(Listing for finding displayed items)
-=-=-

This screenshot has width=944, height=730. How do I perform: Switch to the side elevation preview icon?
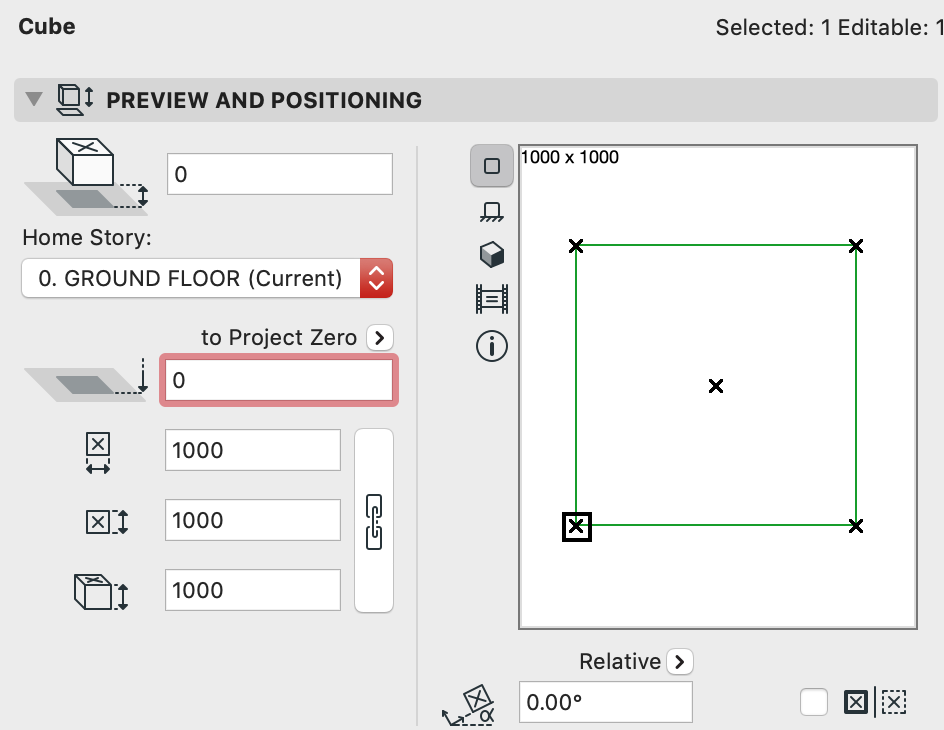pyautogui.click(x=491, y=211)
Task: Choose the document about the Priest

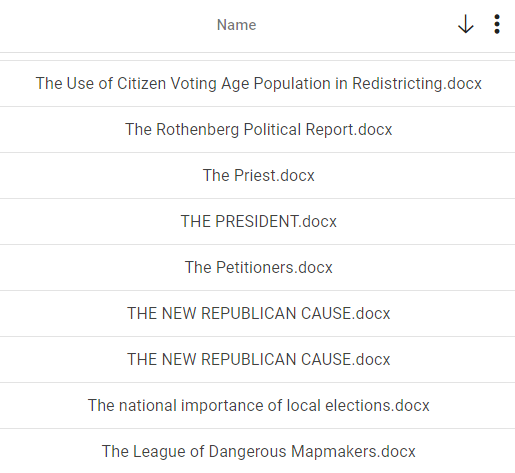Action: pos(257,175)
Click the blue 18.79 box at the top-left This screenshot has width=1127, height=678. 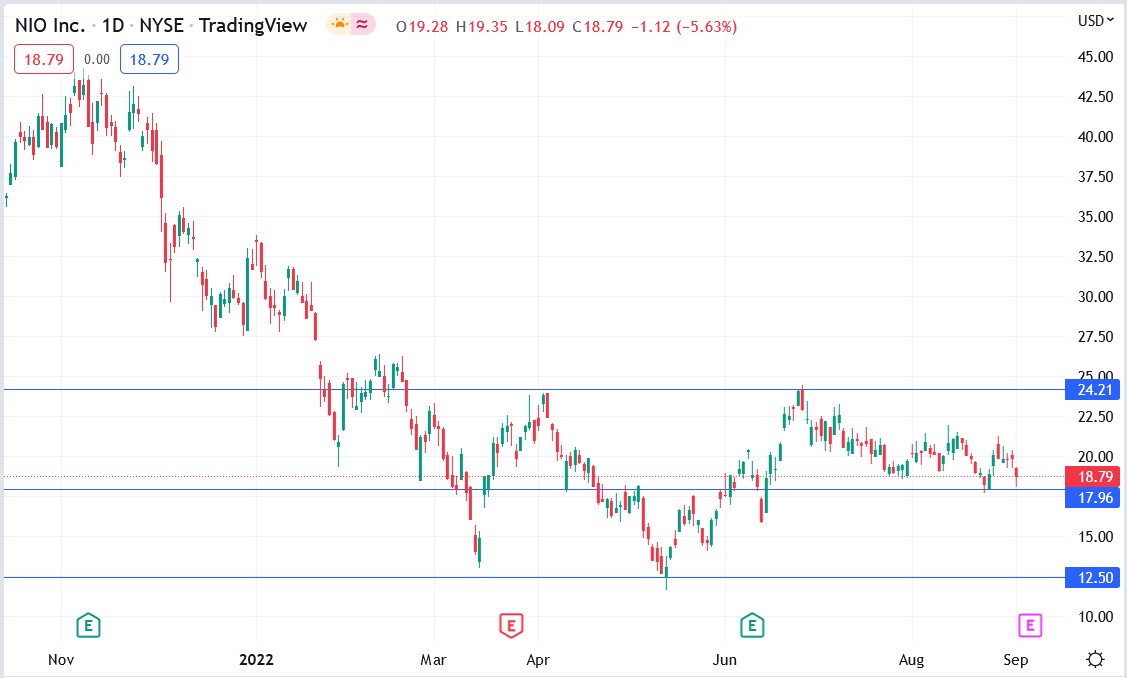coord(148,59)
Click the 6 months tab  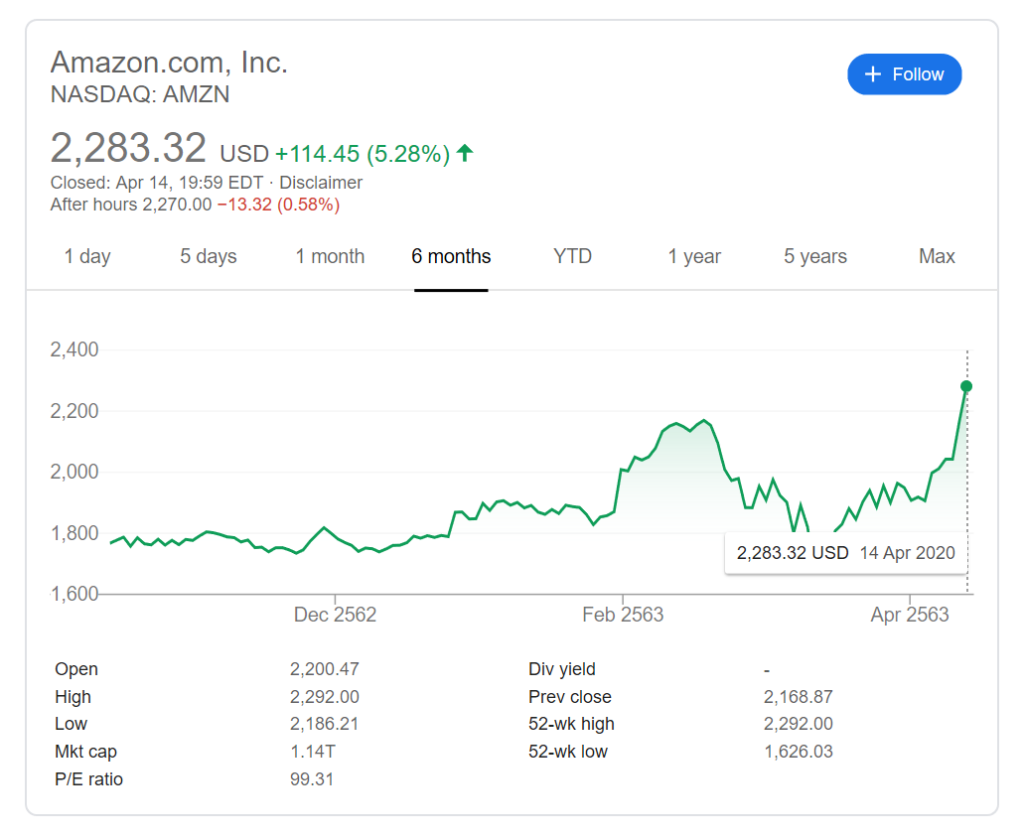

-=-=-

• [PROBLEM]
Render the listing from its first line up to and including the line containing "Action: pos(257,175)" as a Markdown table with the columns No. and Line, one numbered row per line, omitting blank lines. Leave the pictures out.

• [WRITTEN ANSWER]
| No. | Line |
|---|---|
| 1 | This screenshot has width=944, height=730. How do I perform: Switch to the side elevation preview icon? |
| 2 | pyautogui.click(x=491, y=211) |
| 3 | Task: Choose the document about the Priest |
| 4 | Action: pos(257,175) |